● RECORD EXCERPTS
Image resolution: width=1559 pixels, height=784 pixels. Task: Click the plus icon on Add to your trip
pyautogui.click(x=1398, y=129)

* * *

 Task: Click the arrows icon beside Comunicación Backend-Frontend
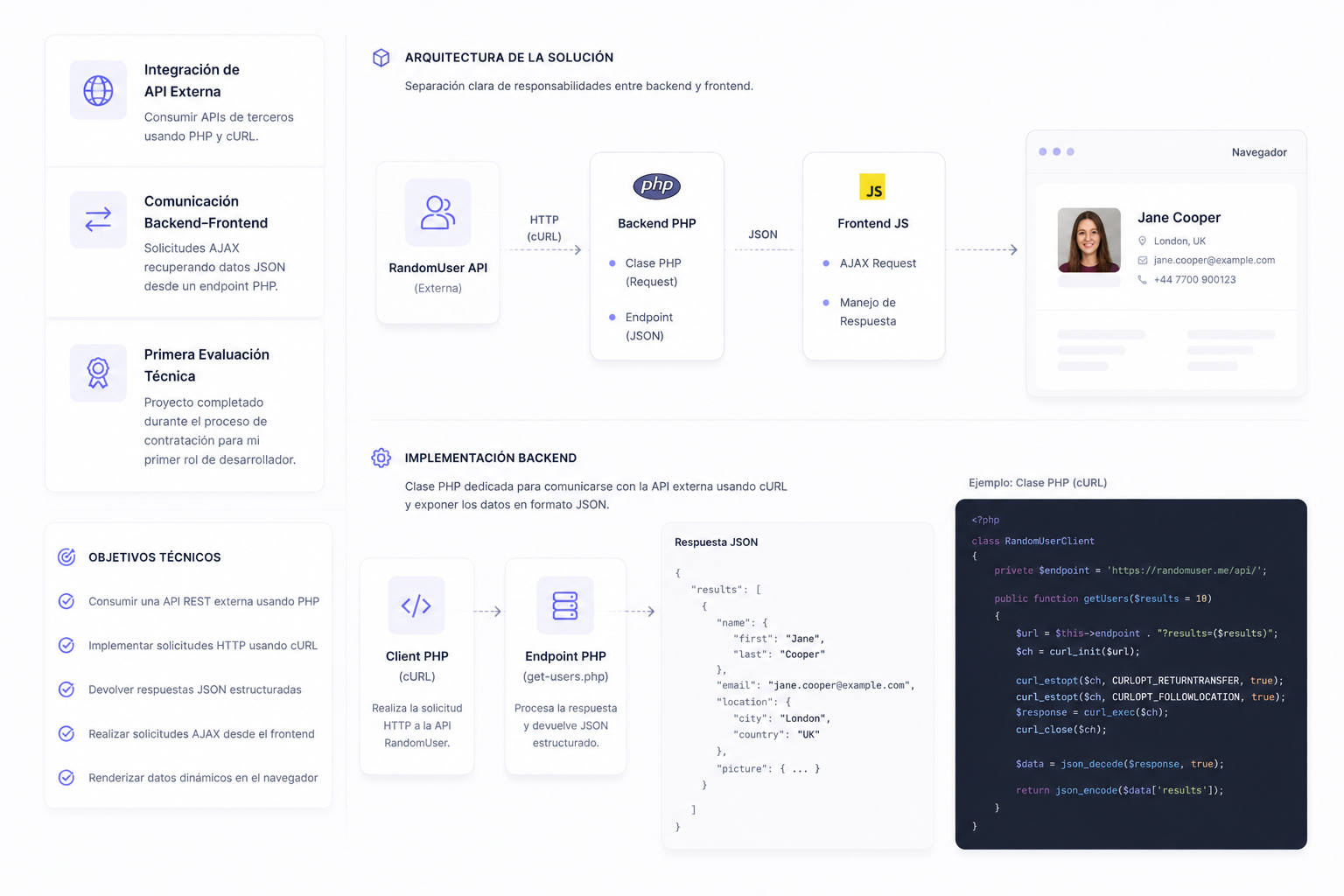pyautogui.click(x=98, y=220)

--

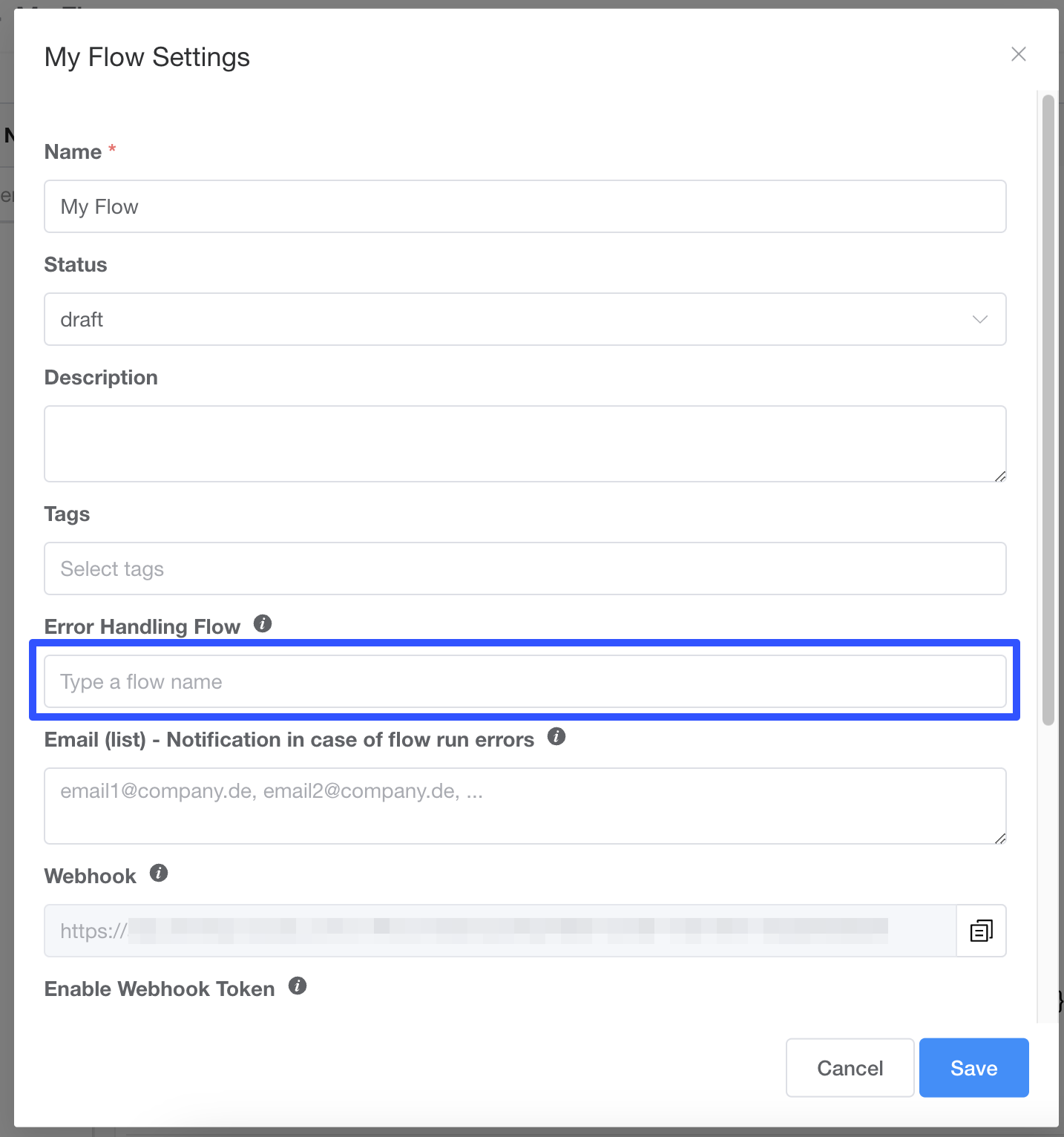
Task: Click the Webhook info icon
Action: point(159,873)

● YOUR TASK
Reproduce word for word the lines that run from the line containing "Task: Click the arrows" through the line containing "pyautogui.click(x=98, y=220)", including both of those lines. Leave the pictures out of your copy.

● OUTPUT
 Task: Click the arrows icon beside Comunicación Backend-Frontend
pyautogui.click(x=98, y=220)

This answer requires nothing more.